Over the past 15 months, the Department of Justice (DOJ) and Securities and Exchange Commission (SEC) have made clear, through three Foreign Corrupt Practices Act (FCPA) enforcement actions and speeches, their priorities in investigations, remediations, and best practices compliance programs. Every compliance professional should study these enforcement actions closely for the lessons learned and direct communications from the DOJ. They should guide not simply your actions should you find yourself in an investigation but also how you should think about priorities.

The three FCPA enforcement actions are ABB from December 2022, Albemarle from November 2023, and SAP from January 2024. Taken together, they point out a clear path for the company that finds itself in an investigation, using extensive remediation to avoid monitoring and provide insight for the compliance professional into what the DOJ expects in a best practices compliance program on an ongoing basis.

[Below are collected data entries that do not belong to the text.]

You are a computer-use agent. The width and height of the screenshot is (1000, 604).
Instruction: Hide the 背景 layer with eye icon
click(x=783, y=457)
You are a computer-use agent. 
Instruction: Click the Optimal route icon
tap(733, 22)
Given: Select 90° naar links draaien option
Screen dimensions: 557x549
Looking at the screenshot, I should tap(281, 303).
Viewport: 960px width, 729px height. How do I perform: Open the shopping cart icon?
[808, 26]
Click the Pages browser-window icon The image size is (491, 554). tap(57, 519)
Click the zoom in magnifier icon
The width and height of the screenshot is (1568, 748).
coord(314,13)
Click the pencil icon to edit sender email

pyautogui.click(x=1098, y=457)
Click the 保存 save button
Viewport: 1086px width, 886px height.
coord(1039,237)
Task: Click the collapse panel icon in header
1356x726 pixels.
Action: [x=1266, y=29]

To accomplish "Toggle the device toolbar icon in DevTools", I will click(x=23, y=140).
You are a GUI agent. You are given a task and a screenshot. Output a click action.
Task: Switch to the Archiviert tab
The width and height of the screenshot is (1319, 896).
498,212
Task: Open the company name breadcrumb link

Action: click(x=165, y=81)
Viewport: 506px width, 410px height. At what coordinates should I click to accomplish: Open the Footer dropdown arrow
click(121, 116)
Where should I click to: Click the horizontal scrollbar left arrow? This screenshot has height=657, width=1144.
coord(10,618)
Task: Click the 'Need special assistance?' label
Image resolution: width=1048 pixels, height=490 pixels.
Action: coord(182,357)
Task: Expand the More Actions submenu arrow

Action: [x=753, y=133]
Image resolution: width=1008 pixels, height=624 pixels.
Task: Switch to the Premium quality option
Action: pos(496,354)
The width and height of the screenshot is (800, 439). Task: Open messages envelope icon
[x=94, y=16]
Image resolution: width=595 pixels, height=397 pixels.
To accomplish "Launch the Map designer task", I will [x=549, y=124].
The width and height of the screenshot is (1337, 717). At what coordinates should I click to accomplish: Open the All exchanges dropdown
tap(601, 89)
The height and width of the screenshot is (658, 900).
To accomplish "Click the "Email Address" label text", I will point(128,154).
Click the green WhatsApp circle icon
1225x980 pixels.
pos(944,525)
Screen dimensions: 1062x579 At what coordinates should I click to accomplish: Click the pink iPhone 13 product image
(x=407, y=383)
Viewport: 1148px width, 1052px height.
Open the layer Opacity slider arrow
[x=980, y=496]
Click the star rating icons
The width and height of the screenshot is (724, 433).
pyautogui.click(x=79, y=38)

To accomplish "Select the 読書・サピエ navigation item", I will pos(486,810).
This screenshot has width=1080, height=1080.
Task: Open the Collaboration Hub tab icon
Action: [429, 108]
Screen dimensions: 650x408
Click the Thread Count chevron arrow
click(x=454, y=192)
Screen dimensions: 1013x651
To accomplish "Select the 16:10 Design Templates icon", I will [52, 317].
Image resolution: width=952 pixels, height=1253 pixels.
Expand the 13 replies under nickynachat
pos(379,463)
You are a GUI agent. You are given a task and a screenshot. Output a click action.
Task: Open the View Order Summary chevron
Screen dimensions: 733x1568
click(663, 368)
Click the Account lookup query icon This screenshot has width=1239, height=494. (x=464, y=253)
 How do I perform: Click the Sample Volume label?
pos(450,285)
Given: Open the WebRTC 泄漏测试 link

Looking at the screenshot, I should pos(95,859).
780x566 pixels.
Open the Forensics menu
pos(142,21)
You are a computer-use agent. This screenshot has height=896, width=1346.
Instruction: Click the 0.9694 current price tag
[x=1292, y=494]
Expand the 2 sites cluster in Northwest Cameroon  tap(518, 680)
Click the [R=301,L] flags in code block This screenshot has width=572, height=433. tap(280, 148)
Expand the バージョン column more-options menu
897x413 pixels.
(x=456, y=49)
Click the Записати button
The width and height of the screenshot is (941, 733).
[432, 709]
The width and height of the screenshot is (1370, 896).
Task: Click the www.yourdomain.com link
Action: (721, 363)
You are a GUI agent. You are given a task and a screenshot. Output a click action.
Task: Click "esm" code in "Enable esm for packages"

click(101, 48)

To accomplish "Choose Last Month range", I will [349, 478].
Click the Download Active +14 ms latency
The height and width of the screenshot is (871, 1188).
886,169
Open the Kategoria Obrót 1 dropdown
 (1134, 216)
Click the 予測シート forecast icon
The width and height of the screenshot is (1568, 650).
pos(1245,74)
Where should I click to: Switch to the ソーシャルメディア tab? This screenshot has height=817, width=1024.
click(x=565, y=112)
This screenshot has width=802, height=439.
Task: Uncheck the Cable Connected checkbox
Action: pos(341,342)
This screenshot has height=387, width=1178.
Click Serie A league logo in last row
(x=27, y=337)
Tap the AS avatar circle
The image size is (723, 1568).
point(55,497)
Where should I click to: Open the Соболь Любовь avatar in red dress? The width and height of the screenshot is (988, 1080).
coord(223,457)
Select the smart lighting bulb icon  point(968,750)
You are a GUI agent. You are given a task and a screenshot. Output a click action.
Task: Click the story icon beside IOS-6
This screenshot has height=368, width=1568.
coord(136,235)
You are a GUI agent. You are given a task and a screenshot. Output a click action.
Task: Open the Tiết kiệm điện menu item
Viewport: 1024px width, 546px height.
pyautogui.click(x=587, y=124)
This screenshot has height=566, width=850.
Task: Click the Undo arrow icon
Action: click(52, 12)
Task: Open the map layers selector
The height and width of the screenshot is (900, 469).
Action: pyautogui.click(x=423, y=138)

Over a series of blog posts, I will lay out what I believe are the Top Ten lessons from these enforcement actions for compliance professionals who find themselves in an enforcement action. Today, we continue with Number 3, Extensive Remediation. The DOJ expects extensive remediation, well documented with data analytics to support everything you have done. Each of the companies engaged in extensive remediation.

ABB

The plea agreement said that ABB “took a lot of corrective action,” such as hiring experienced compliance staff and, after figuring out what caused the behavior described in the Statement of Facts, putting a lot more money into testing and monitoring compliance across the whole company; putting in place targeted training programs and extra case-study sessions on-site; and continuing to test and monitor to see how things are going. This final point was expanded on in the SEC Order, which reported that all employees involved in the misconduct were terminated.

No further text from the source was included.